[Written exercise] Please copy the measure theory exercise from "Exercise 5.4 (Absolutely" up to and including "Is $\eta \ll \nu$?", renaming "measures" to "set functions" throughout.

[Source passage]
——————

Problem 4

Exercise 5.4 (Absolutely continuous measures)   Let $(X,\Sigma,\mu)$ be a finite measure space and suppose $f,g>0$. Define the measures

$\displaystyle \nu(E) = \int_E fd\mu \quad \eta(E) = \int_E gd\mu$ (5.14)

Is $\nu \ll \eta$? Is $\eta \ll \nu$?

Proof. Compute $R=\operatorname{ess}\sup g(x)/f(x)$. This is finite because $X$ is a finite measure space and $f$ and $g$ are strictly positive.

If $\nu(E)=0$, we can show $\eta(E)=0$. By the definition of the Lebesgue integral, select

$\displaystyle f \leq \sum_{k=1}^n c_k\mathbf{1}_{E_k}$ (5.15)

satisfying

$\displaystyle \int_E f \leq \int \sum_{k=1}^n c_k\mathbf{1}_{E_k} < \epsilon/R$ (5.16)

By the selection of $R$, it can be readily seen that

$\displaystyle \frac{g(x)}{f(x)} \leq R \implies g(x) \leq Rf(x)$ (5.17)

Apply the monotonicity of the integral to find

$\displaystyle \int_E g \leq R\int_E f < R\epsilon/R = \epsilon$ (5.18)

Since $\epsilon>0$ is arbitrary, this implies $\eta(E)=0$, so that $\eta \ll \nu$. A similar argument can be made with $R' = 1/R$ to show that $\nu \ll \eta$. $\qedsymbol$

——————

[Data lines]
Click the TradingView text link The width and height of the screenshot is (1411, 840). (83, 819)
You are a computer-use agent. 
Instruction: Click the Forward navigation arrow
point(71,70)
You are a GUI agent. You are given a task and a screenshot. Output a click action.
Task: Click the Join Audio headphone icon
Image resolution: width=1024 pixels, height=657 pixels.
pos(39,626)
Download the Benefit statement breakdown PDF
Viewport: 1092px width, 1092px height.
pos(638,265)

——————

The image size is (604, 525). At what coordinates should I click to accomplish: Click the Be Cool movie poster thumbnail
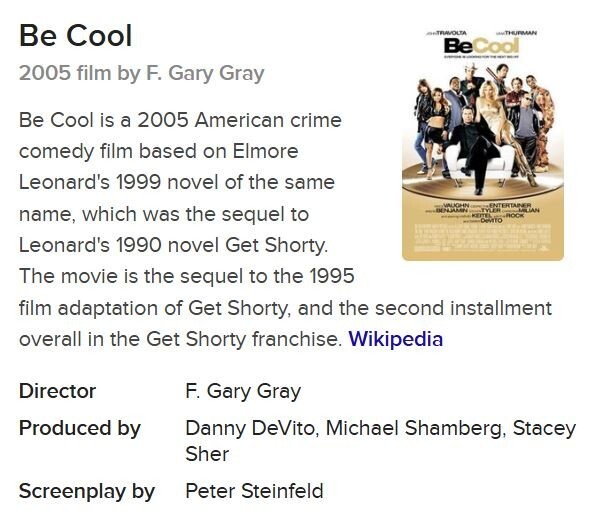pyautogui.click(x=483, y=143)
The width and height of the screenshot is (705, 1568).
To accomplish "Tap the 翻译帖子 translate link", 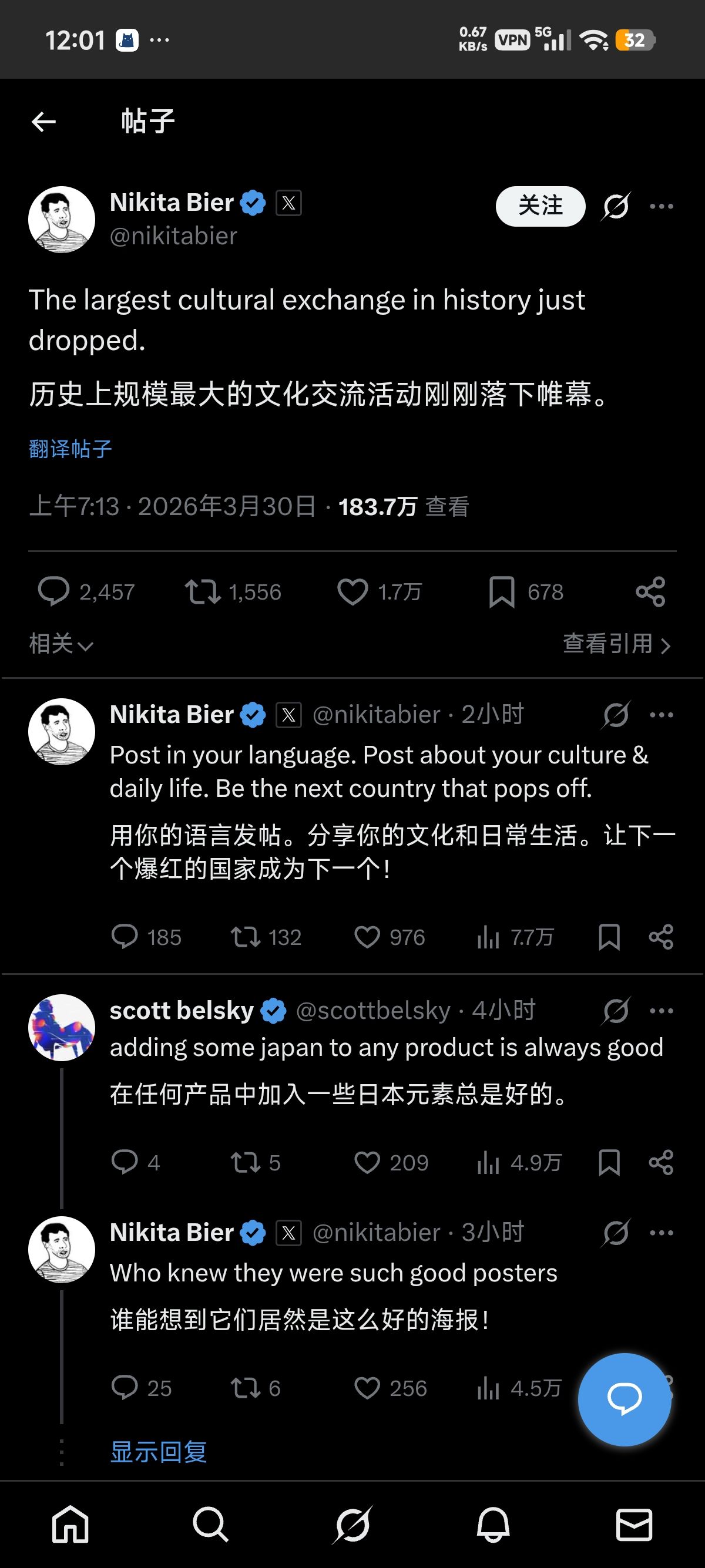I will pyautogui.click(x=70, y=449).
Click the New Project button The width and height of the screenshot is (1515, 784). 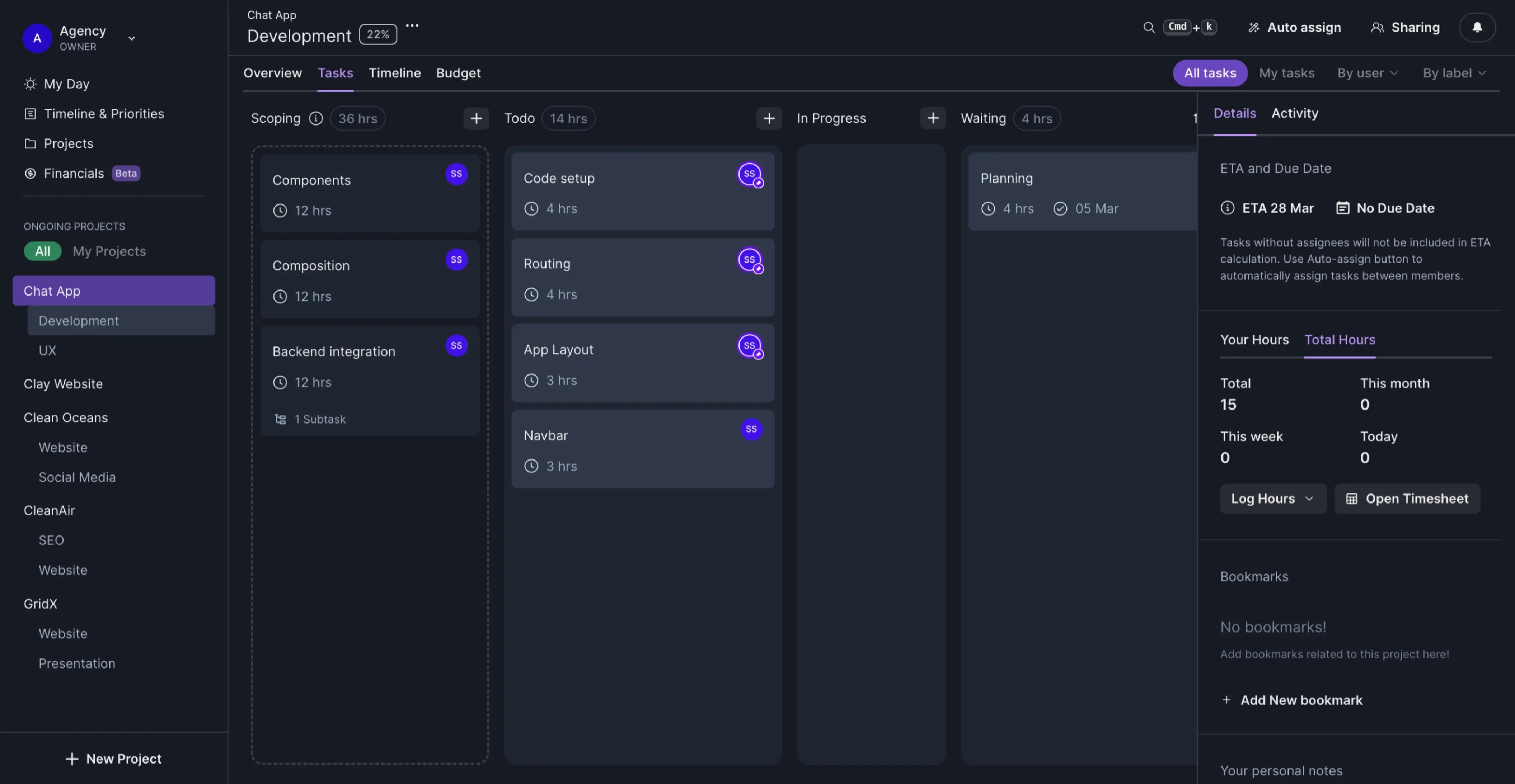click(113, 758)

——————

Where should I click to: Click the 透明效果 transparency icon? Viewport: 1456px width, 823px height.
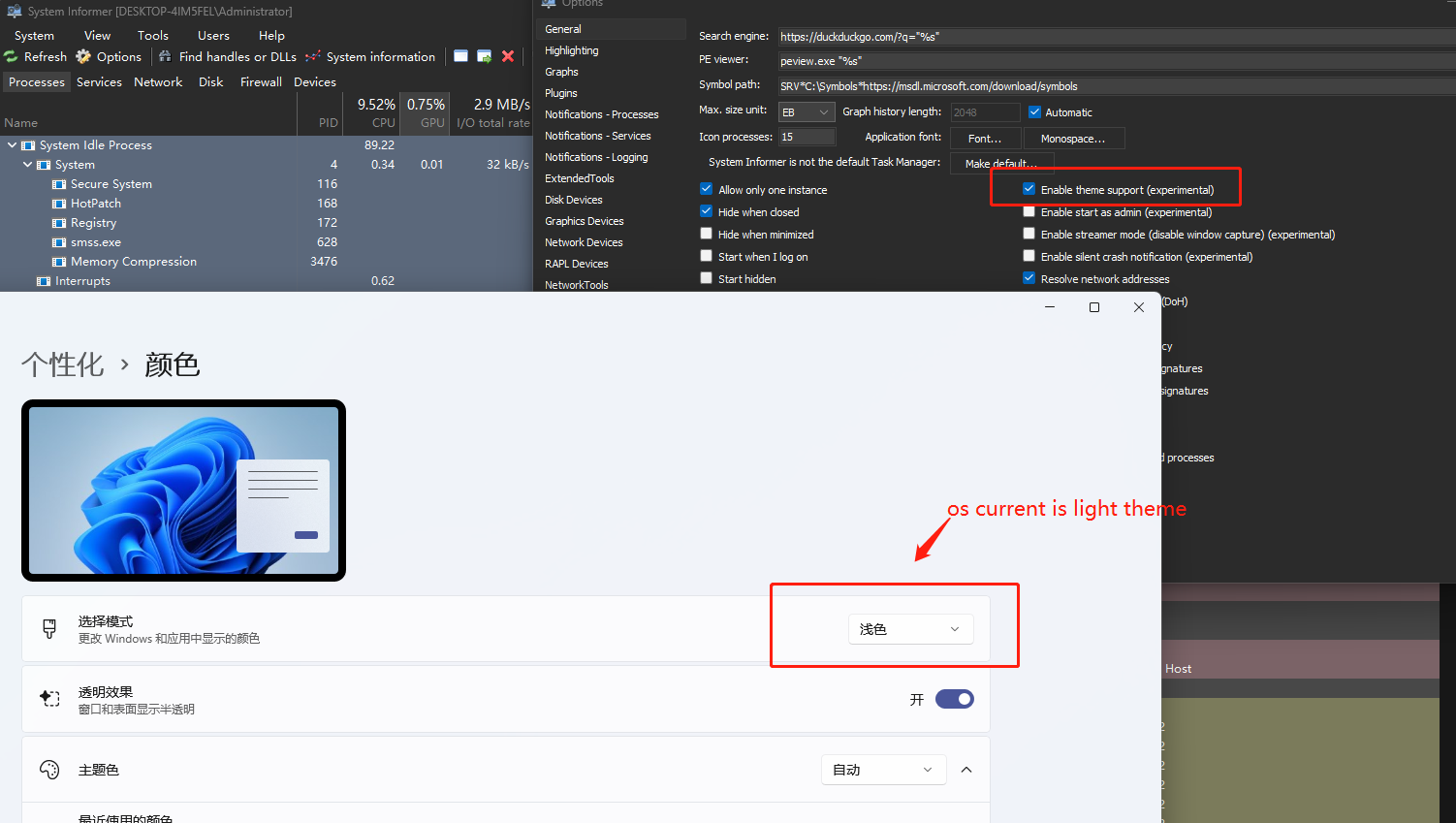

——————

[Right answer]
Exercise 5.4 (Absolutely continuous set functions)   Let $(X,\Sigma,\mu)$ be a finite measure space and suppose $f,g>0$. Define the set functions

$\displaystyle \nu(E) = \int_E fd\mu \quad \eta(E) = \int_E gd\mu$ (5.14)

Is $\nu \ll \eta$? Is $\eta \ll \nu$?